7.3 Further rights of the Licensor to terminate. (a) The Licensor may terminate this EULA, and the licence granted hereunder, at any time by notice in writing to the End User, such termination to take effect as specified in the notice, if the End User fails to pay any amount due under this EULA by the relevant due date. (b) In addition, this EULA, and the licence granted hereunder, shall terminate automatically if the Licensor’s licence in respect of the Software is terminated for any reason. In such circumstances, the Licensor shall give prompt written notice thereof to the End User.

7.4 Consequences of termination. In the event of any termination of this EULA for any reason: (a) any licence granted by the Licensor under this EULA shall automatically terminate without further notice, and the End User shall make no further use of, or carry out any other activity in relation to, the Software; and (b) any instalments of the Licence Fee due to be paid after the date of termination shall forthwith become due and payable by the End User, and the Licensor shall be under no obligation to reimburse the whole or any part of the Licence Fee.
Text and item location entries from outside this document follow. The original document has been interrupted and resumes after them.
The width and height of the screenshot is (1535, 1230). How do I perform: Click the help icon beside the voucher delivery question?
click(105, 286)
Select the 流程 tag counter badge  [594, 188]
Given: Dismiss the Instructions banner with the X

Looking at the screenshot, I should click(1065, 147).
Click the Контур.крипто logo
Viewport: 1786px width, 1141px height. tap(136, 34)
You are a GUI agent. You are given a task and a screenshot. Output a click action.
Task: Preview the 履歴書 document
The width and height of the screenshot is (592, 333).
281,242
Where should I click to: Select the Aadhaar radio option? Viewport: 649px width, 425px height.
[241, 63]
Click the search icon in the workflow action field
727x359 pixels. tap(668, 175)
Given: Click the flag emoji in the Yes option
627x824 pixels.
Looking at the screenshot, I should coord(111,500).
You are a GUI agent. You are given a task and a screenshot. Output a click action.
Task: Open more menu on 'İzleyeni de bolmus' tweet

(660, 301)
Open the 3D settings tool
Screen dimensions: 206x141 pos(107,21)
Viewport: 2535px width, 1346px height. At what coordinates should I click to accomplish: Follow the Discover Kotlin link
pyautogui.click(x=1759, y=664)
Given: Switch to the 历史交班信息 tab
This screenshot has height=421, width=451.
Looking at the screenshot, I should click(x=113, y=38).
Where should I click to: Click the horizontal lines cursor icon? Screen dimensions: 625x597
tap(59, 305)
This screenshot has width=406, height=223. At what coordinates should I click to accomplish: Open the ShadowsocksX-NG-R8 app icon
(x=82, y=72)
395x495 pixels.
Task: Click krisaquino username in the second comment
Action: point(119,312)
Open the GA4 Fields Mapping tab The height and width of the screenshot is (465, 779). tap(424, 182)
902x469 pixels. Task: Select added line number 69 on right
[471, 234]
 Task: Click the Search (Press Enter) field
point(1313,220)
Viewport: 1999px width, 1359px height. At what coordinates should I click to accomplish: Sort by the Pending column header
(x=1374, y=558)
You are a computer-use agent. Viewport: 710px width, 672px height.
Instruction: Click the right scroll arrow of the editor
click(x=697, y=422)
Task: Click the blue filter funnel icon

7.5 Accrued rights. Termination of this EULA for any reason shall not affect the rights and obligations of the Parties accrued before termination, including any right to claim damages. The rights and obligations of the Parties set out in Clauses 5, 6.8, 6.9, 7.4, 7.5, and 8 shall survive any termination of this EULA for any reason.

8. General
8.1. Amendments. This EULA may only be amended in writing signed by duly authorized representatives of the Licensor and the End User.

8.2. Invalid clauses. If any provision or part of this EULA is held to be invalid, amendments to this EULA may be made by the addition or deletion of wording as appropriate to remove the invalid part or provision but otherwise retain the provision and the other provisions of this EULA to the maximum extent permissible under applicable law.

8.3. No agency. Nothing in this EULA shall create, evidence, or imply any agency, partnership, or joint venture between the Parties. Neither Party shall act or describe itself as the agent of the other, nor shall it make or represent that it has authority to make any commitments on the other’s behalf.

8.4. Interpretation. In this EULA: (a) references to persons include incorporated and unincorporated persons and references to the singular include the plural and vice versa; (b) references to Clauses and Exhibits mean clauses of, and exhibits to, this EULA; (c) references in this EULA to termination include termination by expiry; and (d) where the word “including” is used it means “including without limitation”.

8.5. Governing law and jurisdiction. The validity, construction, and performance of this EULA shall be governed by and construed in accordance with the laws of the Republic of Germany shall be subject to the exclusive jurisdiction of the courts of the Republic of Germany to which the Parties hereby submit.

8.6. No use of names, etc. Neither Party shall use the names, marks, trade names, trade marks, crests, logos, or registered images of the other Party without that Party’s prior written consent.

8.7. Entire agreement. This EULA, including the attached Exhibits, sets out the entire agreement between the Parties relating to its subject matter and supersedes all prior oral and written agreements, arrangements, or understandings between them relating to such subject matter.